— Short exercise —
Copy out the stretch of rows from the line containing "The image size is (2175, 1455)." through the line containing "coord(62,190)", with both of those lines included, keeping every line unchanged.

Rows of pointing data
__________
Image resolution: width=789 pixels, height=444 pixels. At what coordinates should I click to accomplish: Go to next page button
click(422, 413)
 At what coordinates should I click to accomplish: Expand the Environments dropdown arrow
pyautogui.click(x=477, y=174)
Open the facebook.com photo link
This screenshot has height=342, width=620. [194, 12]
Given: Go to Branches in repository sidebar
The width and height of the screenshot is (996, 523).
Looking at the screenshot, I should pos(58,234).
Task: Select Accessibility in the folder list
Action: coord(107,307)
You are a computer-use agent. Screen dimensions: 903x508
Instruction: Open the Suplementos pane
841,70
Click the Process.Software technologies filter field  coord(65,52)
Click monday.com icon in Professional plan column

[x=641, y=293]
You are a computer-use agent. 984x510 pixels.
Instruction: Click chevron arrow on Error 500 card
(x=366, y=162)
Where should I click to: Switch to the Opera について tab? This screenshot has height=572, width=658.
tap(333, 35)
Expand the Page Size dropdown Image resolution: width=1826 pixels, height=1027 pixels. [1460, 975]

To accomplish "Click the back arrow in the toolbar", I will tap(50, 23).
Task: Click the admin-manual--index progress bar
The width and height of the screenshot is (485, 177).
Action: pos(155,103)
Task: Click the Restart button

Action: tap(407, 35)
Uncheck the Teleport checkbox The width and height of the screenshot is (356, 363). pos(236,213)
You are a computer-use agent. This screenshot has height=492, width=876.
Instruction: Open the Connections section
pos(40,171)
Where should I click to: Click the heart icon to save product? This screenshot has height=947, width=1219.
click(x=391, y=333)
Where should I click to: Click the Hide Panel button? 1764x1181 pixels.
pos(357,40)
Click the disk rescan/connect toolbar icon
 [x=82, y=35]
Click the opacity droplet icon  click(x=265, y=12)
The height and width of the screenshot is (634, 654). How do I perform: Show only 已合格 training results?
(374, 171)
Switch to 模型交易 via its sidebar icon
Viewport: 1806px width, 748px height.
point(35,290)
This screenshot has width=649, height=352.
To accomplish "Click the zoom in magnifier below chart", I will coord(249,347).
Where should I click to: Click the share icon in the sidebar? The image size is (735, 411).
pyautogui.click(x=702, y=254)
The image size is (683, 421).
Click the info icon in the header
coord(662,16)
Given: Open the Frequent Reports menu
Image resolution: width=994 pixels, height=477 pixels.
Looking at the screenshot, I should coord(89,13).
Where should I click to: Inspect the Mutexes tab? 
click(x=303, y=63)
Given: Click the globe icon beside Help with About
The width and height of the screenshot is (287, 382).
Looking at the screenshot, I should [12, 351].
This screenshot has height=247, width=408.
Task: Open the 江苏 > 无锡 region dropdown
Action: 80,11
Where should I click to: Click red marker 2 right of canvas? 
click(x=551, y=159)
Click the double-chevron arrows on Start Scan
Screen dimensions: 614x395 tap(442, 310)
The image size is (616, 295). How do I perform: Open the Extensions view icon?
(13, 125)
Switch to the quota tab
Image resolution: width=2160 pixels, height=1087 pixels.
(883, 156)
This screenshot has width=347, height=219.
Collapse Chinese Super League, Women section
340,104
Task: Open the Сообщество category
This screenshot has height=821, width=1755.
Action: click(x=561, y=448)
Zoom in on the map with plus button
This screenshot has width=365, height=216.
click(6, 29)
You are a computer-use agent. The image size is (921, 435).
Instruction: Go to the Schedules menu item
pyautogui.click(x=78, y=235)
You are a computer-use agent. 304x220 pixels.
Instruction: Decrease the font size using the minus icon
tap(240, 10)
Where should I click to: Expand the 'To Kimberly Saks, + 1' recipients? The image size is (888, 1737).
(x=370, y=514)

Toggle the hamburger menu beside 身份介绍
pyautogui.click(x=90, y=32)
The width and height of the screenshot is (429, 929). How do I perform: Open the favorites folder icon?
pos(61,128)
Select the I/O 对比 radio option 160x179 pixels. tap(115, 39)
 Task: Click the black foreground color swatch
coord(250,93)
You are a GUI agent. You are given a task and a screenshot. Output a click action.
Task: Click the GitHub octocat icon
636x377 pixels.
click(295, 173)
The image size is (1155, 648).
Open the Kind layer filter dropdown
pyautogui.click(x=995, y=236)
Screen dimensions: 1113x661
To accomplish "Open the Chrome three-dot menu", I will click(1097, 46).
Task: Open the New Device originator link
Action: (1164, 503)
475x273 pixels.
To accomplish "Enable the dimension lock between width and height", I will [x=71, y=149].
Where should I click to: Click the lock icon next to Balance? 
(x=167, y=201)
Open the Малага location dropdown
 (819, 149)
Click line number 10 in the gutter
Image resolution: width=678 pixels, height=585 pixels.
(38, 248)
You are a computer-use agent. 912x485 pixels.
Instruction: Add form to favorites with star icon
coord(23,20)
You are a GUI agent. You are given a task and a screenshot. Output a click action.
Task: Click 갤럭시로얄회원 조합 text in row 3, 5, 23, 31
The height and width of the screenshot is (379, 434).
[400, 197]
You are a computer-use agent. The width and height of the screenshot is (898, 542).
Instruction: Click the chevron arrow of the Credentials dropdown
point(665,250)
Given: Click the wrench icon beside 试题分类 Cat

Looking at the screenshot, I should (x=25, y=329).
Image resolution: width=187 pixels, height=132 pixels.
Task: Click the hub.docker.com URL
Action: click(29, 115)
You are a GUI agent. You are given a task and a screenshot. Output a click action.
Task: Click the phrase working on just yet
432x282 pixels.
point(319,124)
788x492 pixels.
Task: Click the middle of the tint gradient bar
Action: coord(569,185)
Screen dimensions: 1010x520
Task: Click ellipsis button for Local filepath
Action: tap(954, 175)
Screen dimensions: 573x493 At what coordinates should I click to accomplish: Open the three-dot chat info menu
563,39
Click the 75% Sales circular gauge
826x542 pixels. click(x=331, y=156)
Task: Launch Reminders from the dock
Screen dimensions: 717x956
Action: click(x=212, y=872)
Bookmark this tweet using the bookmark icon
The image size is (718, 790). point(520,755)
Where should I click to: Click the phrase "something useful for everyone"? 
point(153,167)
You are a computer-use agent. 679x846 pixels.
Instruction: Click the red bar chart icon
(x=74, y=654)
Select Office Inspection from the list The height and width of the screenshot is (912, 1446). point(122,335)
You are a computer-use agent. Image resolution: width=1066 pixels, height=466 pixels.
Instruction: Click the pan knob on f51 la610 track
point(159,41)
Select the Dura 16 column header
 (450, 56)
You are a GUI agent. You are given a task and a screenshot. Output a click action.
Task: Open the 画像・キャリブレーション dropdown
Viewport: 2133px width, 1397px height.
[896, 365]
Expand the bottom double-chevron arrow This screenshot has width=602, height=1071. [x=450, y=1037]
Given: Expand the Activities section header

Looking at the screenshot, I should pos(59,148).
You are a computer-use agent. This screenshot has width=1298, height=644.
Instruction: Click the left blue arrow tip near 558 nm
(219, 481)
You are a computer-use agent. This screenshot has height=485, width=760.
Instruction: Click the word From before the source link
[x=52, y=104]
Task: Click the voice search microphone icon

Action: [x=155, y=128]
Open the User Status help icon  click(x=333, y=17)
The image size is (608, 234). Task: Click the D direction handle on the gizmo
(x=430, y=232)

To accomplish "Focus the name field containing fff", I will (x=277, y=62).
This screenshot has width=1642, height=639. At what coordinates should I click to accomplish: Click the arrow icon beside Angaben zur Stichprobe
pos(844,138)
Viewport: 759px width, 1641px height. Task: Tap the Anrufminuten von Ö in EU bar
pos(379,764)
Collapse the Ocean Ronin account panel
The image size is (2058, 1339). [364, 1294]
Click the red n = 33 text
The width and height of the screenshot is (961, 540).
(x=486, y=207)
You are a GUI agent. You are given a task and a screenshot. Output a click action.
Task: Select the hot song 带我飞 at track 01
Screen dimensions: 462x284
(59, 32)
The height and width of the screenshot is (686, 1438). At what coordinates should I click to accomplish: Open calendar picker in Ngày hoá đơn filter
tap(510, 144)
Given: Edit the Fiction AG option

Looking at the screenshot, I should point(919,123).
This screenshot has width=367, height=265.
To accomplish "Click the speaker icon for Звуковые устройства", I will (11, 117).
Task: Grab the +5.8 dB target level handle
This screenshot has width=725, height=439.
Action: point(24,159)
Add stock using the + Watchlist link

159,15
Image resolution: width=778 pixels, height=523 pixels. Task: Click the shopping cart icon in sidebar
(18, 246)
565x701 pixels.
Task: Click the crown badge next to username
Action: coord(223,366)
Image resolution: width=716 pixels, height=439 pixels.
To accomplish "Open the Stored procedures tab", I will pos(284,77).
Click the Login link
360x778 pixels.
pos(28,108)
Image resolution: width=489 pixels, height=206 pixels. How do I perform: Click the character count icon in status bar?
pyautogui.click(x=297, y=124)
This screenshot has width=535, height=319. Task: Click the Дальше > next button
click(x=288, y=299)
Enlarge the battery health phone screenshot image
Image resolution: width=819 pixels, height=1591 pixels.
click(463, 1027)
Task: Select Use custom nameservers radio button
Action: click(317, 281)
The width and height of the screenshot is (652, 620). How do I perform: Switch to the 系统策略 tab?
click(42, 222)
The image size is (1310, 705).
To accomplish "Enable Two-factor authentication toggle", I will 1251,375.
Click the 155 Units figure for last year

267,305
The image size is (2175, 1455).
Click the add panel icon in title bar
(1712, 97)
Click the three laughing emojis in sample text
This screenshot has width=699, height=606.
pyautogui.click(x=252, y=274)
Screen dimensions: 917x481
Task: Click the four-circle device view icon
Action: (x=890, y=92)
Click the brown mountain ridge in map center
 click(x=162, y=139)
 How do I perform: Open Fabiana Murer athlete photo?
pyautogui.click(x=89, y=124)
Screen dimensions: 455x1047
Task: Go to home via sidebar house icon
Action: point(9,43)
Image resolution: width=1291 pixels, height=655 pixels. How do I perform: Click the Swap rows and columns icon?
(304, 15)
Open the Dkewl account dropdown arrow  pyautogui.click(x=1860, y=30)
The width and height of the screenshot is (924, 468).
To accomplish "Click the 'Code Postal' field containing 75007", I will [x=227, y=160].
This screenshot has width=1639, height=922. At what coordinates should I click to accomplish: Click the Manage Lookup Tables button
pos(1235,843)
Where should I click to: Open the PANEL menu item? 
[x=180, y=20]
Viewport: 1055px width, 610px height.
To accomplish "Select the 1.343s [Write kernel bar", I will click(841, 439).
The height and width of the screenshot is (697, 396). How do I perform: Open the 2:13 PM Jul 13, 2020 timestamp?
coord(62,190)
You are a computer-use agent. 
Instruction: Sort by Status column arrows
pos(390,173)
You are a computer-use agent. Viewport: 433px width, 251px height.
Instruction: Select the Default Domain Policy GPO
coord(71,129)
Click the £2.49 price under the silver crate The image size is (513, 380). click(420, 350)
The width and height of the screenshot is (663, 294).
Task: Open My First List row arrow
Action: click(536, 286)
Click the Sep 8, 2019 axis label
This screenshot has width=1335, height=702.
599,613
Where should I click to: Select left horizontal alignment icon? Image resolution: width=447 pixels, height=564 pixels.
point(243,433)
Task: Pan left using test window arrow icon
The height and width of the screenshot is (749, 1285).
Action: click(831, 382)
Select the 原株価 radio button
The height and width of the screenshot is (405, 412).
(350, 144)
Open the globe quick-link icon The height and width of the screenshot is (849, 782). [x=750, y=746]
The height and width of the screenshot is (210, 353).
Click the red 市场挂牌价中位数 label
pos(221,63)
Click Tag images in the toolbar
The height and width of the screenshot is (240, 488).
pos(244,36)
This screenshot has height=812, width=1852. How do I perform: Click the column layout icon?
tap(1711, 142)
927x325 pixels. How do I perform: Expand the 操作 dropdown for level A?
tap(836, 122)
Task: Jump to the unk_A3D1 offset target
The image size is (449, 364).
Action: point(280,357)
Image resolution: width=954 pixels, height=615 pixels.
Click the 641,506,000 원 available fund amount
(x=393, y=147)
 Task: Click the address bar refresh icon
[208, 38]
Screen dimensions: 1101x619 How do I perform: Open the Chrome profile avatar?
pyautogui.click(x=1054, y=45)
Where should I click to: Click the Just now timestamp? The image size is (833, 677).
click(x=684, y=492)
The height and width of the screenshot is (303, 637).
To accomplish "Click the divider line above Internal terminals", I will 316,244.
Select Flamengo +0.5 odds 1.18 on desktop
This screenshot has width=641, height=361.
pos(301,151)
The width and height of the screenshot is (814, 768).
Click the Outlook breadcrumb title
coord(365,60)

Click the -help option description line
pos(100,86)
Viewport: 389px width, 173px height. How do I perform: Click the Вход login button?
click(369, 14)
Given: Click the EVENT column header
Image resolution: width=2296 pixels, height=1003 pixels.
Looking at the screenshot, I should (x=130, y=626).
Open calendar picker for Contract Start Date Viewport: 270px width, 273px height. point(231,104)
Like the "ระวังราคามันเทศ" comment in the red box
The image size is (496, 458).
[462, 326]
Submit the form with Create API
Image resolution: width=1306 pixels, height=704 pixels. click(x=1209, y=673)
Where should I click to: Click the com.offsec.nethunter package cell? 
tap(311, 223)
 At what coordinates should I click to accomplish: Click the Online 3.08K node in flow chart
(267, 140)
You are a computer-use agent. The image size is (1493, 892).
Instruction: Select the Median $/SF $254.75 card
__________
— Solved problem —
The image size is (2175, 1455).
Click the add panel icon in title bar
(1712, 97)
Click the three laughing emojis in sample text
This screenshot has width=699, height=606.
pyautogui.click(x=252, y=274)
Screen dimensions: 917x481
Task: Click the four-circle device view icon
Action: (x=890, y=92)
Click the brown mountain ridge in map center
 click(x=162, y=139)
 How do I perform: Open Fabiana Murer athlete photo?
pyautogui.click(x=89, y=124)
Screen dimensions: 455x1047
Task: Go to home via sidebar house icon
Action: point(9,43)
Image resolution: width=1291 pixels, height=655 pixels. How do I perform: Click the Swap rows and columns icon?
(304, 15)
Open the Dkewl account dropdown arrow  pyautogui.click(x=1860, y=30)
The width and height of the screenshot is (924, 468).
To accomplish "Click the 'Code Postal' field containing 75007", I will [x=227, y=160].
This screenshot has width=1639, height=922. At what coordinates should I click to accomplish: Click the Manage Lookup Tables button
pos(1235,843)
Where should I click to: Open the PANEL menu item? 
[x=180, y=20]
Viewport: 1055px width, 610px height.
To accomplish "Select the 1.343s [Write kernel bar", I will click(841, 439).
The height and width of the screenshot is (697, 396). How do I perform: Open the 2:13 PM Jul 13, 2020 timestamp?
coord(62,190)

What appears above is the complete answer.